**Task instructions**
A. From the passage on the quark-gluon plasma, return word for word the section starting with "The investigation of" and going on through "to the present.".
B. Answer these questions using the passage on the quark-gluon plasma:
(i) What theory describes hadronic matter?
(ii) According to the passage, why did the plasma go through a phase transition to form hadrons?
(iii) What provides the only rigorous method to compute the QCD equation of state?

**Text passage**
Hot and Dense QCD:
The Physics of the Quark-Gluon-Plasma
Introduction into Quark-Gluon-Plasma Physics:
Hadronic matter - matter susceptible to the strong interaction force -
is described by quantum-chromo-dynamics (QCD). The basic constituents
of QCD are quarks which interact through the exchange of gluons.
It is believed that shortly after the creation of the universe in
the Big Bang all matter was in a state called the Quark Gluon Plasma (QGP).
Due to the rapid expansion of the universe, this plasma went through
a phase transition to form hadrons - most importantly nucleons - which
constitute the building blocks of (nuclear) matter as we know it today.
The investigation of QGP properties, such as its equation of state,
will improve our understanding of the
development of the early universe and the behavior of QCD under extreme
conditions.
Timeline of the history of the Universe and the evolution of matter from
the Big Bang to the present.
The existence of a QGP can be theoretically inferred through
lattice gauge simulations of QCD
(see also the page on our group's activities in that sector), which
provide the only rigorous method to compute the QCD equation of state.
These simulations predict a phase transition of confined hadronic matter
(such as protons and neutrons) to a deconfined state in
which hadrons are dissolved into quarks and gluons. Further information,
however, such as the critical temperature and energy-density for that
phase-transition, depend crucially on the parameters of the simulation
and the extrapolation from the discretized quantities on the lattice
to the continuum of the real world.

(Dataset rows)
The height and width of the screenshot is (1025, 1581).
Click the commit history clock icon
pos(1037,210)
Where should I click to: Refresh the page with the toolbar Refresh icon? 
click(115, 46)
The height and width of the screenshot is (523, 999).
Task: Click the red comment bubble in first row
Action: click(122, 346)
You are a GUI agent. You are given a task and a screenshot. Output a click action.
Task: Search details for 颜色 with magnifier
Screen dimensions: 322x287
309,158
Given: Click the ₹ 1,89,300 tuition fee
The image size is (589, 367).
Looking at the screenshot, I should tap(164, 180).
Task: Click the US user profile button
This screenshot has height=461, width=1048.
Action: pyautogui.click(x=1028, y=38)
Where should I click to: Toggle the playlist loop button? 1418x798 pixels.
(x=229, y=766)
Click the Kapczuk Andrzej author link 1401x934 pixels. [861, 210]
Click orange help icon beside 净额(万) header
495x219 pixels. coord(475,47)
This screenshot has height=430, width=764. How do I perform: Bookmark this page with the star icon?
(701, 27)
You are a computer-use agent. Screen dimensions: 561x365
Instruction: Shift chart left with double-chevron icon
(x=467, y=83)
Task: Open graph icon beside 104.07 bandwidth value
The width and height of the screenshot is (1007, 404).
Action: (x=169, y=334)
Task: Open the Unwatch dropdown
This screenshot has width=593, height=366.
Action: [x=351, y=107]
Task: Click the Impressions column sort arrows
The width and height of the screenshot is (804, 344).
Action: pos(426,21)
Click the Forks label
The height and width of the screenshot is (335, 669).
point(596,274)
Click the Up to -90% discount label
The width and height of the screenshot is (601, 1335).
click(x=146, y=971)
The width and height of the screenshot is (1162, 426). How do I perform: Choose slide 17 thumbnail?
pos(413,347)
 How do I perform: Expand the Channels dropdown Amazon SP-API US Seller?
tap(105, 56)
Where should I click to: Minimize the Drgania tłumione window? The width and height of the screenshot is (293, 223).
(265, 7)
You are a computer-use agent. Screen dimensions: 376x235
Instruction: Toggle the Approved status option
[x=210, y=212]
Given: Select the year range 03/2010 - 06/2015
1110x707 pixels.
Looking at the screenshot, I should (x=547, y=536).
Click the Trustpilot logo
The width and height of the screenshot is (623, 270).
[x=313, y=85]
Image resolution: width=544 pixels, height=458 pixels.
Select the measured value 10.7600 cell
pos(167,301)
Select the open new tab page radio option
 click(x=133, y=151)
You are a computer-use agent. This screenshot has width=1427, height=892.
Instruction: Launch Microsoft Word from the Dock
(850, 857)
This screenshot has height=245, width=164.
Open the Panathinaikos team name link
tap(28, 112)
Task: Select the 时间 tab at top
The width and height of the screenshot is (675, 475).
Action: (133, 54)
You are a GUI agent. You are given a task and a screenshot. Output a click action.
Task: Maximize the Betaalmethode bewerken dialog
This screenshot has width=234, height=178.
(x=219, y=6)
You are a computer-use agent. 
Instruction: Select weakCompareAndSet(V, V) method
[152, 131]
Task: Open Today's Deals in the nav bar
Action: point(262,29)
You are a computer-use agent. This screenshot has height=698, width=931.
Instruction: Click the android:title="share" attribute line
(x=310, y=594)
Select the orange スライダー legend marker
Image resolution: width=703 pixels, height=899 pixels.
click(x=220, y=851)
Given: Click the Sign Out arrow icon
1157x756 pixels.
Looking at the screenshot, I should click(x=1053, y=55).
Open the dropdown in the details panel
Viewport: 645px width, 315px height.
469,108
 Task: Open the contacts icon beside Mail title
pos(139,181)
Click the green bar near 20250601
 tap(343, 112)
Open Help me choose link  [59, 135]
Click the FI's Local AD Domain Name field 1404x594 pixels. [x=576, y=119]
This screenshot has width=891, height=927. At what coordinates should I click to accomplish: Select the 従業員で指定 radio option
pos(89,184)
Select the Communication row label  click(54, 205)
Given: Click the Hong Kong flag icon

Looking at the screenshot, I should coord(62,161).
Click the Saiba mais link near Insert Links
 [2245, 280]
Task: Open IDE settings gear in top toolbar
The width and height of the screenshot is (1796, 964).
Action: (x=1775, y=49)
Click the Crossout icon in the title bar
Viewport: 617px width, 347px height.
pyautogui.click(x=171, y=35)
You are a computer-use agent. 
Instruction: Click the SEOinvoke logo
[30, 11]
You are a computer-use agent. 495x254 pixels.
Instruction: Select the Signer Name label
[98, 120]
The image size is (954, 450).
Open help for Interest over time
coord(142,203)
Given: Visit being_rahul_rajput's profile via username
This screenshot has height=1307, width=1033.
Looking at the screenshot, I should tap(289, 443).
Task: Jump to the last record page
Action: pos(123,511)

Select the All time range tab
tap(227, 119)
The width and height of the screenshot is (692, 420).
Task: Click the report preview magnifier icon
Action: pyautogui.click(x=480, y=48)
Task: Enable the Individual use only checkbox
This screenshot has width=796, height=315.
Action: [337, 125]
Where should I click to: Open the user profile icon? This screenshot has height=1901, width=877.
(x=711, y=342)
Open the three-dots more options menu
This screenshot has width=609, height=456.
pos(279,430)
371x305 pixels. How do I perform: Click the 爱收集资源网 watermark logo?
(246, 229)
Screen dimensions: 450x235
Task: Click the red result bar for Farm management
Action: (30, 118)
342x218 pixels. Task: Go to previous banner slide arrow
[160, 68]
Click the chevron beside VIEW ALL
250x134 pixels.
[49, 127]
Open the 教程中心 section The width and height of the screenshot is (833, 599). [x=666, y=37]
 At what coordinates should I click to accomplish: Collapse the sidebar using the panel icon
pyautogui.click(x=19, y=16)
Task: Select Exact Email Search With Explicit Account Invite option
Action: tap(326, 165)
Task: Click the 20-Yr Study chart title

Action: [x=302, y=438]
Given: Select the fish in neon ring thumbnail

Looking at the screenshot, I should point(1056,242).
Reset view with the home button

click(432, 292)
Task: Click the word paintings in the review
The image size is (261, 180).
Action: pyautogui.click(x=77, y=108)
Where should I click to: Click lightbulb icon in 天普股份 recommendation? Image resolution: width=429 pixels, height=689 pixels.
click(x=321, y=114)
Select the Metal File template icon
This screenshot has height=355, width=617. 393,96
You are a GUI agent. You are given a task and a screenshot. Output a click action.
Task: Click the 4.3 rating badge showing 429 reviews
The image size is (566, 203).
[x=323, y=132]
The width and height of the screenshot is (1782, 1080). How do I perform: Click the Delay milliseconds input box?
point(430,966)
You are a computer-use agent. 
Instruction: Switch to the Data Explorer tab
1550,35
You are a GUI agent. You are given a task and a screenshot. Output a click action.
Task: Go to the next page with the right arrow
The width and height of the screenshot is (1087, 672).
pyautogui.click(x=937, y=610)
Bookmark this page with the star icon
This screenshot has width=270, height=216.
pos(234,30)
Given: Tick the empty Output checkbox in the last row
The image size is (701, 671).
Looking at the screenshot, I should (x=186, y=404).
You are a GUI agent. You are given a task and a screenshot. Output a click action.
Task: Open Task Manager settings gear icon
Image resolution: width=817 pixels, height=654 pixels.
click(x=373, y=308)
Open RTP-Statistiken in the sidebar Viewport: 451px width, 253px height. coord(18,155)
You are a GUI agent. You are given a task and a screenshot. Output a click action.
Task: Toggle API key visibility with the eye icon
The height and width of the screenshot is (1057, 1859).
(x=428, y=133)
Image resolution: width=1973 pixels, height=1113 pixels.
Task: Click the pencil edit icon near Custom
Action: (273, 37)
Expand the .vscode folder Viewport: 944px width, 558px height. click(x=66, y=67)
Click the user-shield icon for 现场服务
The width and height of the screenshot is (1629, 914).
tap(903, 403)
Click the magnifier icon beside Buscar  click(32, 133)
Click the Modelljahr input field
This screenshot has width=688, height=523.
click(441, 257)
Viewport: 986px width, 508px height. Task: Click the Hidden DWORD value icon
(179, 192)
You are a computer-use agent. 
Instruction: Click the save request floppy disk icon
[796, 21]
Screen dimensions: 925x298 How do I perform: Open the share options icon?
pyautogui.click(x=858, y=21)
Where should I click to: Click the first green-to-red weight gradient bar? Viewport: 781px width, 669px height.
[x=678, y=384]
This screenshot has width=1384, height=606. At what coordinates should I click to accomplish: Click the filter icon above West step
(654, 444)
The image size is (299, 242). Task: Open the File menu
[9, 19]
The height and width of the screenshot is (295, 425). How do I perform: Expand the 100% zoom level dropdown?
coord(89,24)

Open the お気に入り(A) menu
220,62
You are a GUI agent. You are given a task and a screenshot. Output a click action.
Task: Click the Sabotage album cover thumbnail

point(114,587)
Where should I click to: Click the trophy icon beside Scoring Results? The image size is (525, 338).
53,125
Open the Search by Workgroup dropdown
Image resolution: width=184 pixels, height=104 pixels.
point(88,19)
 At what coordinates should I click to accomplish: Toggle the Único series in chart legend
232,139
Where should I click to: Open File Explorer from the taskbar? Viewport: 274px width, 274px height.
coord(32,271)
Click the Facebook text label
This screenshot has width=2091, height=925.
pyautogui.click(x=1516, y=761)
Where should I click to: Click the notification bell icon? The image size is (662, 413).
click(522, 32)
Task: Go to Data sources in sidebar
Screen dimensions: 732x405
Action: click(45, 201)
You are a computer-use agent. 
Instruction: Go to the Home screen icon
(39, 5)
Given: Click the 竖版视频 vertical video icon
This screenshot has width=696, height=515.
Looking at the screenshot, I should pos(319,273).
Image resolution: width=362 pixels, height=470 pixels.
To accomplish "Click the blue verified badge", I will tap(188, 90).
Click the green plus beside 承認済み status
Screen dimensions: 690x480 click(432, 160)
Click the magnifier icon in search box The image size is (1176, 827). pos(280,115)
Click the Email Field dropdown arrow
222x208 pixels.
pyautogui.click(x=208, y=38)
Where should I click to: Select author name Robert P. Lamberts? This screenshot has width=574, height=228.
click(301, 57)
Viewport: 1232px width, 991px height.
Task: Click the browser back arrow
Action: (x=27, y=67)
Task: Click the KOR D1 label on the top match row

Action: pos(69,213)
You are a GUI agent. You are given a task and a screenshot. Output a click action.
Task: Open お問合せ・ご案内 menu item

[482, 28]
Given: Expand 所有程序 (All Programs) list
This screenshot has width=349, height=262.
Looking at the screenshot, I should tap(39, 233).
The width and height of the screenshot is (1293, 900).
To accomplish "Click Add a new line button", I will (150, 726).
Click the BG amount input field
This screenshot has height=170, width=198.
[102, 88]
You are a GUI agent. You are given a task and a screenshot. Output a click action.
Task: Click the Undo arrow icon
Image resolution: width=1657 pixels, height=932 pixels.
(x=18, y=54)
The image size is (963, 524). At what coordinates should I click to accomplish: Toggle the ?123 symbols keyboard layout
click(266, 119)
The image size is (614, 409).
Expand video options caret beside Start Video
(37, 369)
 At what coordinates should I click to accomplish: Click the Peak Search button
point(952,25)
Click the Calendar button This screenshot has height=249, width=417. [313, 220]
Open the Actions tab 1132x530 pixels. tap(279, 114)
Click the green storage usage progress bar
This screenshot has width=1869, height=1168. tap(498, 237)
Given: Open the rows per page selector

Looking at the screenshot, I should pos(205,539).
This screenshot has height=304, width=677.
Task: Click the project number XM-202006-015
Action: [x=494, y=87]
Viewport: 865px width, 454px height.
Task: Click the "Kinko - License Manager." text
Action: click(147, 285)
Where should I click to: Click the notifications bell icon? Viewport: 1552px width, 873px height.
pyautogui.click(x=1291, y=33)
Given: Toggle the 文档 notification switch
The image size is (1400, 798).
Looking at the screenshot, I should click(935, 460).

**Results by task**
A.
The investigation of QGP properties, such as its equation of state,
will improve our understanding of the
development of the early universe and the behavior of QCD under extreme
conditions.
Timeline of the history of the Universe and the evolution of matter from
the Big Bang to the present.

B.
(i) Quantum-chromo-dynamics (QCD)
(ii) The rapid expansion of the universe
(iii) Lattice gauge simulations of QCD